▶ What you should do: With the records as your source, report how many lines contain "computer". Add no other words.

[[ Data records open ]]

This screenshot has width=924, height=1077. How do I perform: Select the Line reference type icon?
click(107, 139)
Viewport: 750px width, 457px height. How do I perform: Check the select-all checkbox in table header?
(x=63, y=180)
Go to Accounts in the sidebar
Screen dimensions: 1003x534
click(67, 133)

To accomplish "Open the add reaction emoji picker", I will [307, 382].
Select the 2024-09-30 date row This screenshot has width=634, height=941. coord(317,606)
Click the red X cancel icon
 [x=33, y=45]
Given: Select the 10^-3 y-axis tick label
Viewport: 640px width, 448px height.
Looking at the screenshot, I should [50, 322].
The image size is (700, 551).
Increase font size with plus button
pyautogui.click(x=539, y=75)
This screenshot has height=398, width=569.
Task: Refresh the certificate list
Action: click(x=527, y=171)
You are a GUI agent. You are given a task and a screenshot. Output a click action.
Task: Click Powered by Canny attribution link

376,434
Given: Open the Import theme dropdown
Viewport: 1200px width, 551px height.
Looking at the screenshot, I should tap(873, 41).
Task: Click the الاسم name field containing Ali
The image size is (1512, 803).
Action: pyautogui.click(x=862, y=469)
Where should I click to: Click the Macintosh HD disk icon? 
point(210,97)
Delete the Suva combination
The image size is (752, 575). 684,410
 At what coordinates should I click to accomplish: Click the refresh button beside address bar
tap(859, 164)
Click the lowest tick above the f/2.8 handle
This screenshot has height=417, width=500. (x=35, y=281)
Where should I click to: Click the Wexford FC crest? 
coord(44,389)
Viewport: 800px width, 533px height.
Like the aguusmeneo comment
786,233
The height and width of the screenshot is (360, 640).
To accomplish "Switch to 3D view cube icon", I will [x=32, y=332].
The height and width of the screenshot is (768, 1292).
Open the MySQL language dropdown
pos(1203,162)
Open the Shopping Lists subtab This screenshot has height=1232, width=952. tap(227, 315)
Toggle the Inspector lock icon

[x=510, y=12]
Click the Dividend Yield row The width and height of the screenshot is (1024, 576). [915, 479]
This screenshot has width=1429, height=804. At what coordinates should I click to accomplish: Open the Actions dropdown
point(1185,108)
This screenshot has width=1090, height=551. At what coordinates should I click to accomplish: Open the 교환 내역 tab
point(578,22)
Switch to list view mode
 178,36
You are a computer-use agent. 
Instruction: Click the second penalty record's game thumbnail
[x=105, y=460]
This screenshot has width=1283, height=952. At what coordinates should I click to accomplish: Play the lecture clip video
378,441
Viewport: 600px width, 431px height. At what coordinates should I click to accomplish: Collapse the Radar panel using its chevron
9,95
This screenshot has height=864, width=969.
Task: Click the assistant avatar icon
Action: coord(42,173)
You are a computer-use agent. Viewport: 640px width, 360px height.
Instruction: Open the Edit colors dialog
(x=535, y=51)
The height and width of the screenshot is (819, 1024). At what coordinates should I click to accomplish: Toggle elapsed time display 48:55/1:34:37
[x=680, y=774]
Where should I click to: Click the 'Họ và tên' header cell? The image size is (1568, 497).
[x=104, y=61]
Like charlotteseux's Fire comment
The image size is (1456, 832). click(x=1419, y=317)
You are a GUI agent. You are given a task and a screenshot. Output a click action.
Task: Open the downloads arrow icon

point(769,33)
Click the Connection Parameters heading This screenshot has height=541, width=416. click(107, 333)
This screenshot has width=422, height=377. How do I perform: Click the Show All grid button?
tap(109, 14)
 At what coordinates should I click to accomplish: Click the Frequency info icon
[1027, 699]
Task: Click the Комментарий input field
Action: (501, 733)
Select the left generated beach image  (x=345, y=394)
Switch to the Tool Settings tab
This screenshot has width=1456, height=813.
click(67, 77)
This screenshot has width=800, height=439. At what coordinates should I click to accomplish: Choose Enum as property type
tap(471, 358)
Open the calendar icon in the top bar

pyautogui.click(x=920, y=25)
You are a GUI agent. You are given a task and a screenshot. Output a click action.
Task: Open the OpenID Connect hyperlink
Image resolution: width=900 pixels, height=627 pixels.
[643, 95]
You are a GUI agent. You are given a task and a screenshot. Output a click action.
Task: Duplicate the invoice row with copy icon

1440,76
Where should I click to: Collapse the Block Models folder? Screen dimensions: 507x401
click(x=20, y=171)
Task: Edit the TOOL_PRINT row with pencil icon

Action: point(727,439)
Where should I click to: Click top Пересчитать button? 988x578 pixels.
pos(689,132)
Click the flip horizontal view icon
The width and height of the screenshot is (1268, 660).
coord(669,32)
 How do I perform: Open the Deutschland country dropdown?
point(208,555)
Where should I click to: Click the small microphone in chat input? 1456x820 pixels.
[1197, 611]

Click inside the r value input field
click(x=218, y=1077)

[[ Data records closed ]]

▶ Reply to the exercise: 2